3.9.2.1. Mas podem, por outro lado, constituir a formulação de normas genuinamente consideradas pelos
tribunais, ponto de vista interno, como um padrão para decisões corretas.
3.9.2.1.1. É certo que as previsões a respeito das decisões judiciais ocupam um lugar importante no
direito.
3.9.3. Quando se atinge a área de textura aberta, muitas vezes tudo o que podemos oferecer como resposta à
pergunta "Qual é o direito existente sobre: esse assunto?" é uma previsão cautelosa sobre a atuação
futura dos tribunais.
3.9.3.1. Além do mais, mesmo quando as exigências das normas jurídicas são claras para todos, uma
afirmação a esse respeito pode frequentemente assumir a forma de uma previsão sobre a decisão
dos tribunais.
3.9.3.2. Mas é importante observar que, principalmente no último caso, e, em grau variável, no primeiro,
o fundamento de tal previsão é o conhecimento de que os tribunais consideram as normas jurídicas
não como previsões, mas como padrões que devem ser seguidos nas decisões.
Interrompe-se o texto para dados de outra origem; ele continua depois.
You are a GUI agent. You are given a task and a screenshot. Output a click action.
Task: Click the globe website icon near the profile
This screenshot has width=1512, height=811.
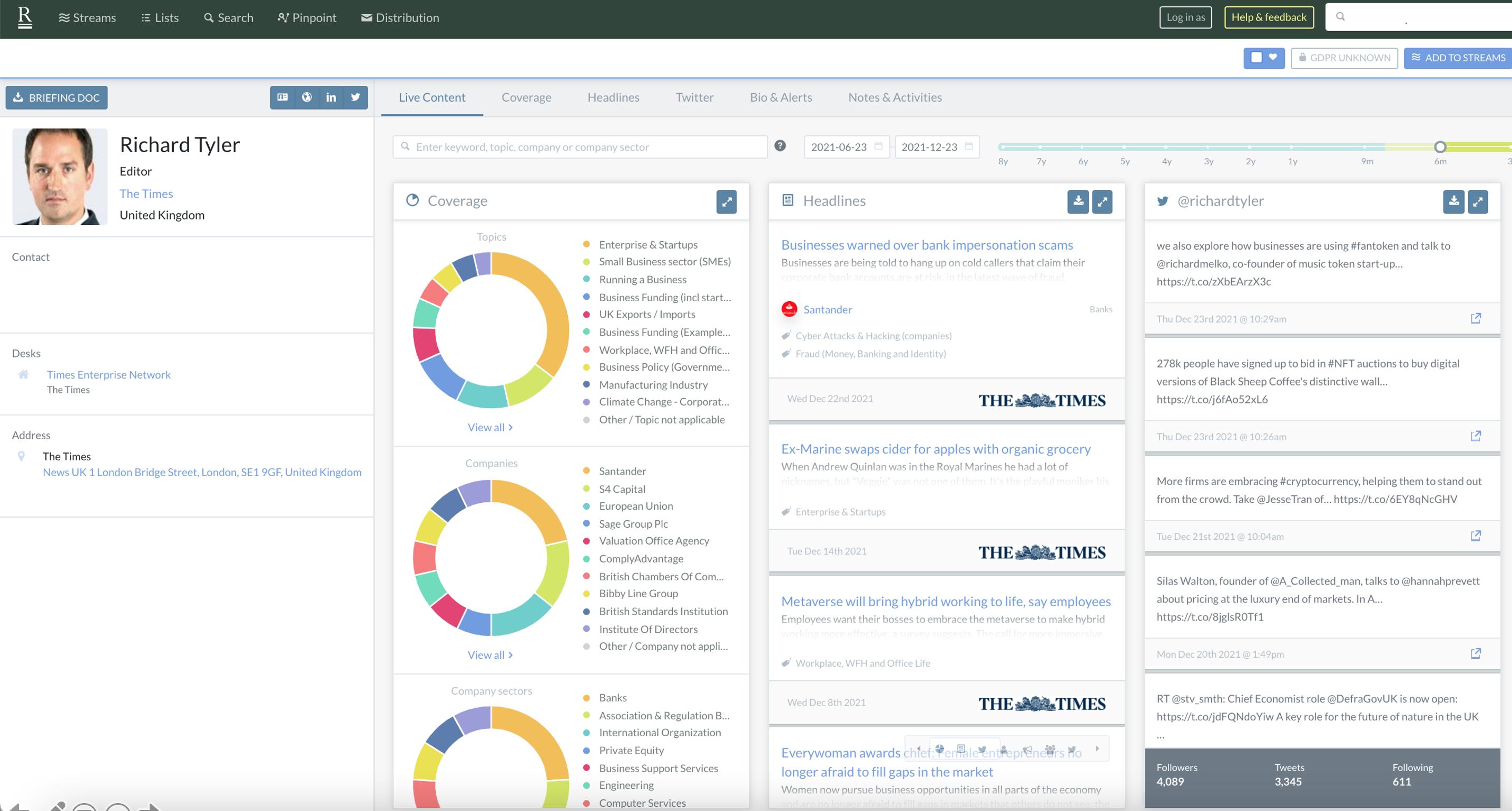click(307, 97)
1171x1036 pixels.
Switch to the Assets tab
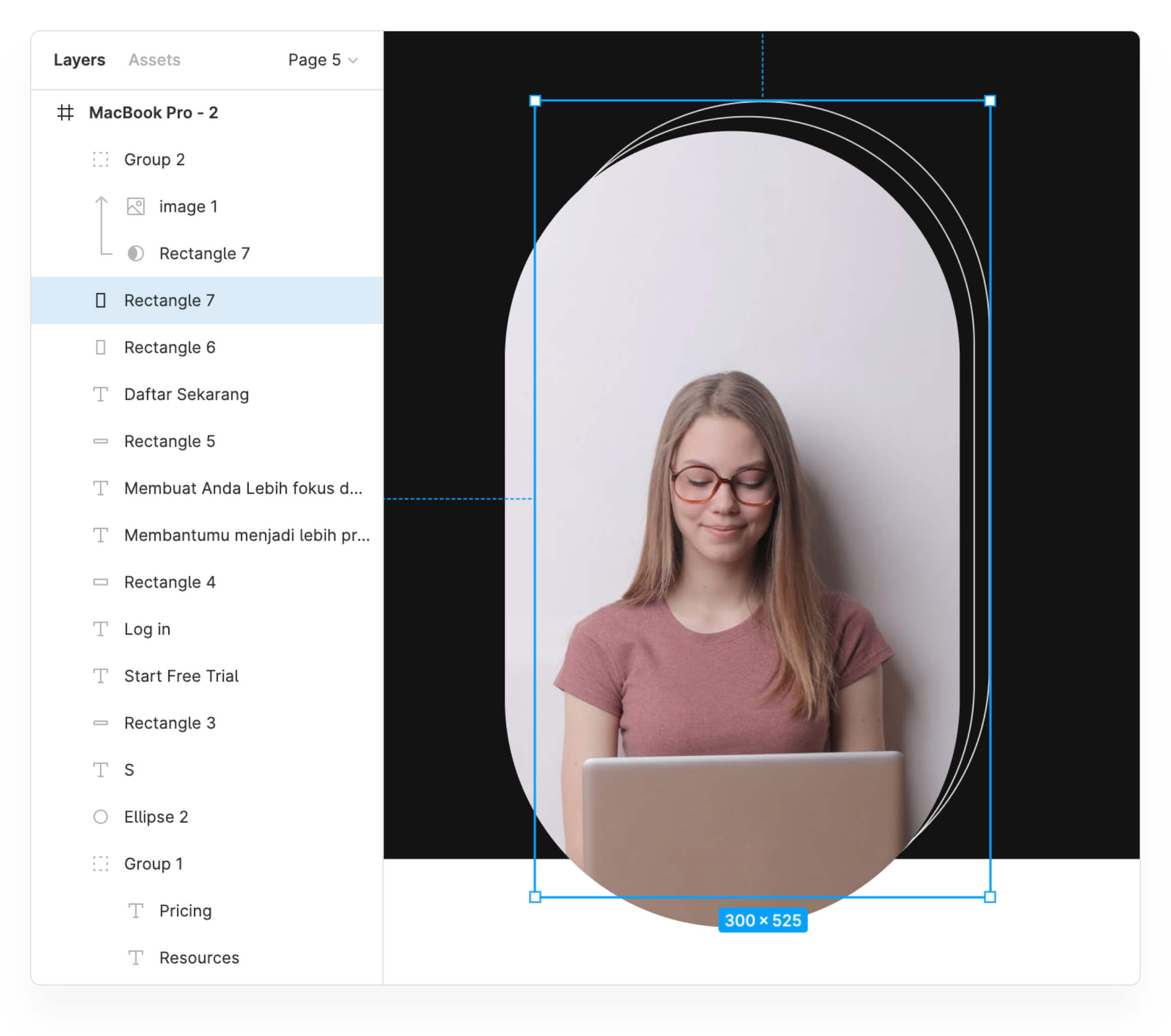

3.9.3.2.1. E como padrões suficientemente precisos, apesar de sua textura aberta, para limitar, embora
não para excluir, a discricionariedade do tribunal.
3.9.4. Consequentemente, em muitos casos, as previsões a respeito do que o tribunal fará são semelhantes
à que fazemos quando "prevemos" que os jogadores de xadrez vão movimentar o bispo em diagonal.
3.9.4.1. Apoiam-se, em última análise, numa avaliação do aspecto não preditivo das normas e no ponto de
vista interno, segundo o qual as normas são padrões aceitas por aqueles a quem as previsões se
referem.
3.9.5. Isso é apenas mais um aspecto do fato, já ressaltado no capítulo V.
3.9.6. Embora a existência das normas em qualquer grupo social possibilite previsões frequentemente
confiáveis, normas e previsões não podem ser confundidas.